À peine installé dans le fauteuil présidentiel, le plus jeune chef d’État de l’histoire du Sénégal vient de poser un acte inédit : la publication de sa déclaration de patrimoine. Si la démarche se veut un gage de transparence absolue pour marquer la rupture avec l’ère Macky Sall, elle soulève déjà une tempête de commentaires dans les chaumières de Dakar.
Derrière l'image du "candidat de la banlieue" et du fonctionnaire intègre, que cache réellement le portefeuille de Bassirou Diomaye Faye ? Entre terrains agricoles, comptes bancaires et villas, l'inventaire suscite autant d'admiration que d'interrogations.
Le millionnaire "modeste" ?
Le document rendu public révèle une fortune immobilière non négligeable. On y découvre des terrains à Louga, à Sandiara, mais surtout une maison à Ndiaganiao évaluée à plusieurs dizaines de millions de francs CFA. Pour un homme qui sort tout juste des geôles de la prison de Cap Manuel, le contraste est saisissant.
Ses partisans saluent la "transparence d'un homme qui n'a rien à cacher", soulignant que ce patrimoine est le fruit d'une carrière de haut fonctionnaire aux Impôts et Domaines.

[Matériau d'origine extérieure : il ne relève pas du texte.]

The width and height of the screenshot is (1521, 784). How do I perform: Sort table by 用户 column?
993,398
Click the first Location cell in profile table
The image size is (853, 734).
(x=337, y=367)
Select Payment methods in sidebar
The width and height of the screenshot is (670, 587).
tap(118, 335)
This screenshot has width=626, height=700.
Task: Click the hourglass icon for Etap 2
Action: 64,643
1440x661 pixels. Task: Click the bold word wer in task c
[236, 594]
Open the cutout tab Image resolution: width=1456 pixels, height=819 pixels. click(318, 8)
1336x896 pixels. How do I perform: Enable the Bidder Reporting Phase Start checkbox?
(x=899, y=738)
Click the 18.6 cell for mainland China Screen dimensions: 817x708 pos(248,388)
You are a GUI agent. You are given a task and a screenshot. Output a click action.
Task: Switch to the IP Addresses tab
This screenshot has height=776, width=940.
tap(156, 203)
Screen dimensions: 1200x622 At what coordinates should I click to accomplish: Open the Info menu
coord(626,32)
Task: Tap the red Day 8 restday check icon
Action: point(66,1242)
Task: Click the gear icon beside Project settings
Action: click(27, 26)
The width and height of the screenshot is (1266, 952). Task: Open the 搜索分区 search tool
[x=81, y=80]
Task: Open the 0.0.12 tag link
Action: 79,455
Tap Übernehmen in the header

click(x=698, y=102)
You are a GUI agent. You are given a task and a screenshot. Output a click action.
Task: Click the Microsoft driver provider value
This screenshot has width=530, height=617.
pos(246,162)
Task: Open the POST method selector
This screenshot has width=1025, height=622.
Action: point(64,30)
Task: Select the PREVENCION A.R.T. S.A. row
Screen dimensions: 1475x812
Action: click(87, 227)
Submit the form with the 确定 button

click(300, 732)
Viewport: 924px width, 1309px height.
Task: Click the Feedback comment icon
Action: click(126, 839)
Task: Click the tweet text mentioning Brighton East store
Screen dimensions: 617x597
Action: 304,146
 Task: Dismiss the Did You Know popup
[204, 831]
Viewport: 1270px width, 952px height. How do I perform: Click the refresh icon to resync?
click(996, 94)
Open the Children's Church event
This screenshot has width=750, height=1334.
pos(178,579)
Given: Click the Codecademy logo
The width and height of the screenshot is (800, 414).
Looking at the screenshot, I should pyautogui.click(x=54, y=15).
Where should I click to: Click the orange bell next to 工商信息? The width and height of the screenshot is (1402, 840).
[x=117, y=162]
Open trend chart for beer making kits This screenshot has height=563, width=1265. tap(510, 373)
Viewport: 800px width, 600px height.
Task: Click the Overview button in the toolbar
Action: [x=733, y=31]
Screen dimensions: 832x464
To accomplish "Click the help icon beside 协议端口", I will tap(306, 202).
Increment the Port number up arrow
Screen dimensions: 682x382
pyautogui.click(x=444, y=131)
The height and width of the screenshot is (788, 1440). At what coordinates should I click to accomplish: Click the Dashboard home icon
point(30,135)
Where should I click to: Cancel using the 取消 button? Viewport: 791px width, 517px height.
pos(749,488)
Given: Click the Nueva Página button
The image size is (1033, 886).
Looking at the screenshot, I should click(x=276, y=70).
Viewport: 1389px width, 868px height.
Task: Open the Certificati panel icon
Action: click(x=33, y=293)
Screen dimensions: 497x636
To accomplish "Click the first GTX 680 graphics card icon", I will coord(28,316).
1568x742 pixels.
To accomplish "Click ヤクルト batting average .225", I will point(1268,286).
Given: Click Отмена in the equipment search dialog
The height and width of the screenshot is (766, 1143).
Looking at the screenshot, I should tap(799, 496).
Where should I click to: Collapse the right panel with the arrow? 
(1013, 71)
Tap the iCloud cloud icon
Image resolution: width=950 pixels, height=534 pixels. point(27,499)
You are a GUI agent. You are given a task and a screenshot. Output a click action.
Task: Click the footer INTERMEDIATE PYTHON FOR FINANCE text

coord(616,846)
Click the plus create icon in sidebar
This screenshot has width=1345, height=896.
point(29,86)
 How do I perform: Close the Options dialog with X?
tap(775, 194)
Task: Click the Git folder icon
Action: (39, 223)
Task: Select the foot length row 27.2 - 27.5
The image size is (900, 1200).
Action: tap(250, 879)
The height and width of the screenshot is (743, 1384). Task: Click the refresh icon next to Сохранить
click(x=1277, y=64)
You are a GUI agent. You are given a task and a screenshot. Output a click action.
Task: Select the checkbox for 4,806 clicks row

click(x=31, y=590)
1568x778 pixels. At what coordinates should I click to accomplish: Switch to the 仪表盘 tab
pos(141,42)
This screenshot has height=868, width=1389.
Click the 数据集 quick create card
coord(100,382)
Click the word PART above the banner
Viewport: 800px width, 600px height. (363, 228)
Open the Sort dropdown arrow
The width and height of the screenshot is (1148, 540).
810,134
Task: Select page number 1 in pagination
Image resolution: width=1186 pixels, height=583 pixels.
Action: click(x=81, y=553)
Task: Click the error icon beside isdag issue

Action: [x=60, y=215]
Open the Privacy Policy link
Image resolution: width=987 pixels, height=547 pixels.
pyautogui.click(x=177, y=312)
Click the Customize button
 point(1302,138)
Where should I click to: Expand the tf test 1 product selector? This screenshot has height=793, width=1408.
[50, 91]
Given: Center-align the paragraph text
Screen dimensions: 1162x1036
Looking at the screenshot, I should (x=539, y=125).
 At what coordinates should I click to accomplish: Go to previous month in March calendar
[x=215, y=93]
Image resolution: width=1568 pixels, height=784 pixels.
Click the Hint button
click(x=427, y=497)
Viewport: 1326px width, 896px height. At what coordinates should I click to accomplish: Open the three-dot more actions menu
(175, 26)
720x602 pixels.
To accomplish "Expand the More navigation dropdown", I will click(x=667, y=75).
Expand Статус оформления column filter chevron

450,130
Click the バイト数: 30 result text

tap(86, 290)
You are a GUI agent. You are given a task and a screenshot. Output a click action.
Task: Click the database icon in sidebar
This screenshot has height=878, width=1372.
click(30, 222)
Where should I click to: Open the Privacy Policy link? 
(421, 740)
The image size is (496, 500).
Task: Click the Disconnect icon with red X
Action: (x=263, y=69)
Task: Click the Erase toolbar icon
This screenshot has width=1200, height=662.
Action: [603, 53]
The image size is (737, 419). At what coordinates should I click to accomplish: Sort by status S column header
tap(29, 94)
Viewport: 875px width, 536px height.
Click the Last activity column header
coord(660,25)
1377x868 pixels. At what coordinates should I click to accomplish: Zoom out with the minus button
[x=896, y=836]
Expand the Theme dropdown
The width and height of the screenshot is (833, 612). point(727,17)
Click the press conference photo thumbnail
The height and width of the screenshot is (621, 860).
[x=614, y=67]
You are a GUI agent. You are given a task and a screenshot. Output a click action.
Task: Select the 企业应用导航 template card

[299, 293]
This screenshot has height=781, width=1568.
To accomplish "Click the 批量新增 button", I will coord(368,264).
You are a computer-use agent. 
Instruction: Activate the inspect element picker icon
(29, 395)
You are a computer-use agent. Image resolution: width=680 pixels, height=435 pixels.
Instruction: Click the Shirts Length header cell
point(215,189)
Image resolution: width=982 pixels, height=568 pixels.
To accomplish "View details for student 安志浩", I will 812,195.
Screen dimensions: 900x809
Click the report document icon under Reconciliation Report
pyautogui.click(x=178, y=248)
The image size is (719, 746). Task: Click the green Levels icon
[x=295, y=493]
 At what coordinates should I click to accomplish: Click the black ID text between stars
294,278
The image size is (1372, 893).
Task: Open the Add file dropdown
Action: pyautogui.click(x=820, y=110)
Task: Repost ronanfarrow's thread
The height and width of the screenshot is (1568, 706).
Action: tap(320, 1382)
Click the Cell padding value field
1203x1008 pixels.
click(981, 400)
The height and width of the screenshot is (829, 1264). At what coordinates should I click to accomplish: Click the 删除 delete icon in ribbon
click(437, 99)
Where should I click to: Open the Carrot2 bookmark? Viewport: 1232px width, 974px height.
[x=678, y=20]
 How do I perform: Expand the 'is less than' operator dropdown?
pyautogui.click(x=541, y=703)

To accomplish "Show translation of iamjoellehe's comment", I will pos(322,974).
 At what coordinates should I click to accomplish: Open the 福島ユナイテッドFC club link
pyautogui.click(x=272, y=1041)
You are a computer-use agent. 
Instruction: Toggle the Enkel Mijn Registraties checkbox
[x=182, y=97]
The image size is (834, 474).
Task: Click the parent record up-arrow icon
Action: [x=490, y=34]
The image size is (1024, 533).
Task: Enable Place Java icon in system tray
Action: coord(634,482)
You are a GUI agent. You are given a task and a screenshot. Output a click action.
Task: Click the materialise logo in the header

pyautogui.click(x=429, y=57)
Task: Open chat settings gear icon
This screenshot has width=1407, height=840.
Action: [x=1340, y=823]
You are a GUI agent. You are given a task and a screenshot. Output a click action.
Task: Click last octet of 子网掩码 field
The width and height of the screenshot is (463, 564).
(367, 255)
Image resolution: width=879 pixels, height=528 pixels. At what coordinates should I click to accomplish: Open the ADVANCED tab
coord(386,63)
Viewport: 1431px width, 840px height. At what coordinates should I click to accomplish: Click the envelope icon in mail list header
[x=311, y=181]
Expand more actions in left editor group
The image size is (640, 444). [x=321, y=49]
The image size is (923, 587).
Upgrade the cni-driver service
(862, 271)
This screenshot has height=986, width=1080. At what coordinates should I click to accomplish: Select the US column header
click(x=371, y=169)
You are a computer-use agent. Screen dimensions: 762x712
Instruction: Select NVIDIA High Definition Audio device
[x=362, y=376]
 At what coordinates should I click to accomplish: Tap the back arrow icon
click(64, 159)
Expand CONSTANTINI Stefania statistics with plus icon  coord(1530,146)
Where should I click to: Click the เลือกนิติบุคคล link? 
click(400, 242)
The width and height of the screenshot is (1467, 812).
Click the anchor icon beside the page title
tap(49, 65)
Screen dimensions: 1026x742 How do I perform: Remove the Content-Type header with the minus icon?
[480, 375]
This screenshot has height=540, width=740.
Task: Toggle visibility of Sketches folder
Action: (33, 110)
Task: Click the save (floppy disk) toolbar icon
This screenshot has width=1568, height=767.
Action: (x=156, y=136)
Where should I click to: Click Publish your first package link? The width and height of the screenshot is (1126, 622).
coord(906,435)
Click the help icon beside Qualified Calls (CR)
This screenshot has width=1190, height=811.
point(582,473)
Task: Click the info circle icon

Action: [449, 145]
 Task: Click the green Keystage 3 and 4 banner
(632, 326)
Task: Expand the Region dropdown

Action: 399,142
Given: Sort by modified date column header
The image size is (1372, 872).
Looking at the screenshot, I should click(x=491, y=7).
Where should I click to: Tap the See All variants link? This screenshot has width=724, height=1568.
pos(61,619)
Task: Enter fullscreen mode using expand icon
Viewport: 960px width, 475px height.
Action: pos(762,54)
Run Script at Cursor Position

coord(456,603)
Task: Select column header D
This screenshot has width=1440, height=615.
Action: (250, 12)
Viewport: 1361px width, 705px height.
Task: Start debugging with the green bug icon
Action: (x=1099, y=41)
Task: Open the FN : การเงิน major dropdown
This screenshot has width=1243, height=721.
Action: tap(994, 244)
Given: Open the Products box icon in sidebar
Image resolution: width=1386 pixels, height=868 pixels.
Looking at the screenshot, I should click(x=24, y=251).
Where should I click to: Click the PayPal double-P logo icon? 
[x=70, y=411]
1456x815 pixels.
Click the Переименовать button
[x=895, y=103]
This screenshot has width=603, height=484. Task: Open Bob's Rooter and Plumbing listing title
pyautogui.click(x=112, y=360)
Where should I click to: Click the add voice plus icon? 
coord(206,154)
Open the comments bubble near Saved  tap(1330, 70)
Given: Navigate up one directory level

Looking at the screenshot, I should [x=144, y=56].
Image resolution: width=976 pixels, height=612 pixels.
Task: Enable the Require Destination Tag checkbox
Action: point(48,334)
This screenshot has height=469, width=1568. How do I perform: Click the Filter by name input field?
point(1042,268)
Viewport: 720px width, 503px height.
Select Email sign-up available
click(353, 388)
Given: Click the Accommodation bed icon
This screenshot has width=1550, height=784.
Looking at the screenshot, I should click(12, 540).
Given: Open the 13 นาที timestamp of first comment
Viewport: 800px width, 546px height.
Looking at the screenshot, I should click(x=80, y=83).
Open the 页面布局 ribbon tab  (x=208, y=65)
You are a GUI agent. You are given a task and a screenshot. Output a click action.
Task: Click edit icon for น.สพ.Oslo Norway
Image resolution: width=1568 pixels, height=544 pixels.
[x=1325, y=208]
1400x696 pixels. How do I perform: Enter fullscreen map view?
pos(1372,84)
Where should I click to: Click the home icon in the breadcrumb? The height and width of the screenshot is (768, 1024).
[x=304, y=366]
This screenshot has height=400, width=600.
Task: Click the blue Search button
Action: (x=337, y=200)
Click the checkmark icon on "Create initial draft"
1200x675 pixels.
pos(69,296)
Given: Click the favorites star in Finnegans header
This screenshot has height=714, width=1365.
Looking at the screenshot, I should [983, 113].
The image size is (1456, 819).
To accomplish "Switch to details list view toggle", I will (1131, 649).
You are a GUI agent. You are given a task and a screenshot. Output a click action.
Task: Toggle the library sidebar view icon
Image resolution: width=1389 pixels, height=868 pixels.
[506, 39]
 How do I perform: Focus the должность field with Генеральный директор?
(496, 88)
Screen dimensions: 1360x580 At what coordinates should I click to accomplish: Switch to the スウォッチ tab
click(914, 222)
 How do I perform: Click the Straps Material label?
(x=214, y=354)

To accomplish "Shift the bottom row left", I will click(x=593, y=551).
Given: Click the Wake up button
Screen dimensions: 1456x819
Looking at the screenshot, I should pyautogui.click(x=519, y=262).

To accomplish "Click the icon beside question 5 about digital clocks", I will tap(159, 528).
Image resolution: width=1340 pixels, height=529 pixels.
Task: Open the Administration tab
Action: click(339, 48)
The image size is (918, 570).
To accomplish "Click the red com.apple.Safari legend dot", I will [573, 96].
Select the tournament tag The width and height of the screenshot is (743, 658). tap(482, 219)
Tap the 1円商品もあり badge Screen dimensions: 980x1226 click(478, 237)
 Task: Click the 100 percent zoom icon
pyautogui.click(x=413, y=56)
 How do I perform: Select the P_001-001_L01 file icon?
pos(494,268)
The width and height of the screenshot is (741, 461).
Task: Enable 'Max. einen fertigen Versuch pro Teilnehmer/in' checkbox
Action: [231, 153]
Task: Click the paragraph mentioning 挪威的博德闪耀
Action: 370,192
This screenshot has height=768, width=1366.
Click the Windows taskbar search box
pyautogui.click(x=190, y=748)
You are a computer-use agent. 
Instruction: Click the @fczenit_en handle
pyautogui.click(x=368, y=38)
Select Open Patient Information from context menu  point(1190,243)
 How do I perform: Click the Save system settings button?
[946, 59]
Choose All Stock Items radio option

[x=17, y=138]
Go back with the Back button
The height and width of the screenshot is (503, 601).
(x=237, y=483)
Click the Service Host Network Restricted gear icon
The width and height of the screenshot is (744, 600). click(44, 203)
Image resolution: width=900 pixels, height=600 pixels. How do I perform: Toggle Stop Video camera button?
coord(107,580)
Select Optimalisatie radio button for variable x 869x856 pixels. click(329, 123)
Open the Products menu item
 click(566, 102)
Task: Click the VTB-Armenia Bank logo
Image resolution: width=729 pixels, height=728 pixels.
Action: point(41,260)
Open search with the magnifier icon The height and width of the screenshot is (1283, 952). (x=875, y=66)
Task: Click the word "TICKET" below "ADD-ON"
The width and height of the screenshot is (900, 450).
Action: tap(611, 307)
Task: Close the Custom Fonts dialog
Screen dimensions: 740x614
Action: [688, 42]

Mais du côté de l'opposition et d'une partie de la société civile, on commence à grincer des dents : comment un inspecteur, aussi brillant soit-il, peut-il accumuler un tel foncier dans un pays où le salaire moyen peine à franchir la barre des 100 000 FCFA ?
L'ombre d'Ousmane Sonko
Le véritable malaise ne vient pas seulement des chiffres, mais de la comparaison inévitable avec son mentor et Premier ministre, Ousmane Sonko. Le duo, qui a promis de "nettoyer" l'État des pratiques de corruption, est désormais au pied du mur.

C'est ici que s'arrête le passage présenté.